At an earlier period of its history, Vicksburg was inhabited chiefly by this class of persons; interspersed with not a few specimens of the genus blackleg But the latter had been driven off-and the advent of woman had called into being many pleasant and cultivated homes. Churches and schools were not wanting. The place had outgrown the somewhat wild, boisterous temper of its youth, and was settling down into an orderly, social and domestic life.

The years 1835 and 1836 will ever be memorable in the annals of this country, for the spirit of reckless speculation which seized upon all classes in the community, and made them frantic in the pursuit of gain. To how many hundreds of families throughout New England is the phrase Eastern (should be Western?) Land Speculation still the symbol of pecuniary ruin! The mania spread through the nation; but there were particular points, where it raged with especial violence. One of these was Vicksburg. In the autumn of 1836, strangers, who had scarcely registered their names at the hotel, were eagerly buying city lots; and perhaps the next week, selling them again at an advance of ten, twenty, or thirty per cent.. In this way, by mere attendance upon auctions, every man was expecting soon to be master of a fortune.

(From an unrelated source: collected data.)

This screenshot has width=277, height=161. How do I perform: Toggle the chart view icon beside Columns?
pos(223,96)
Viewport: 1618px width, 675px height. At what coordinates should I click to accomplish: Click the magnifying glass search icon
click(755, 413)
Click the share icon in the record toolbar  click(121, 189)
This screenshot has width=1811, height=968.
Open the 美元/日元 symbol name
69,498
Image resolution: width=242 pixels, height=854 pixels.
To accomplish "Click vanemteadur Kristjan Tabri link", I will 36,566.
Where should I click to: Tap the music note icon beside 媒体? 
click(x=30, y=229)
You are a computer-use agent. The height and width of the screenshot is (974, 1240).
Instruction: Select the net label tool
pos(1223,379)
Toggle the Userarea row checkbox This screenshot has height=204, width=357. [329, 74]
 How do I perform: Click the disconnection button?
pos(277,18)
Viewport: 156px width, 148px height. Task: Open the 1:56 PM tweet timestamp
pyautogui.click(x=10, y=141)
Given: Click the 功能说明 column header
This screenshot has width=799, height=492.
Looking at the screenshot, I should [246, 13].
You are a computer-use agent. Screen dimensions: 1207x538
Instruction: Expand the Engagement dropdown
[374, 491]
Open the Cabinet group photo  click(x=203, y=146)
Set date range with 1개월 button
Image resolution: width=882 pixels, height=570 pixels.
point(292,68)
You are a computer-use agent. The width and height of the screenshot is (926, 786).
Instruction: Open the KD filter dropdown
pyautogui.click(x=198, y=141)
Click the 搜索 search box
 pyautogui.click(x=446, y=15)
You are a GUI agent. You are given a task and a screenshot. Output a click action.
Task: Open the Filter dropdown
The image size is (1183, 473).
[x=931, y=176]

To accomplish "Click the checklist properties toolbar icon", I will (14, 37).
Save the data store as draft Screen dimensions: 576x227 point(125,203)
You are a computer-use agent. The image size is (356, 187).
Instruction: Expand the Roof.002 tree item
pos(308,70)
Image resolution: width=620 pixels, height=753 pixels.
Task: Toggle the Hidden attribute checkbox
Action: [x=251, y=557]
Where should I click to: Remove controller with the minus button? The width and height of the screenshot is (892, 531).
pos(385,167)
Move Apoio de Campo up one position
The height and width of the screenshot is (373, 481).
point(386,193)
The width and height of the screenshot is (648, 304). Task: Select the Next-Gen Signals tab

It was as a singular infatuation; but the spring nipped it in the bud. Gen. Jackson had laid his strong hand upon the currency, and before the ides of March, the whole monetary system of the country was gasping beneath the pressure of that iron will. There was not a sequestered village or hamlet in the land, which did not feel its touch-while the great commercial centres were convulsed with terror, distress and bankruptcy. In April, 1837, cotton was selling in New York at nine and a half cents per pound, which in December of the previous year, had been sold for nineteen cents per pound.

No State in the Union was a greater sufferer than Mississippi, and perhaps no town in the State was so sorely smitten was Vicksburg. The sudden and extraordinary fall of cotton deprived the State of nearly two thirds of its expected income; while lands and lots about Vicksburg which in October, were bought with avidity at the most extravagant rates, found, in April following, no bidder, at a reduction of two and even three hundred per cent. The stranger who came in the autumn and departed in the spring, could, with difficulty, believe that he had visited, and was leaving, one and the same place.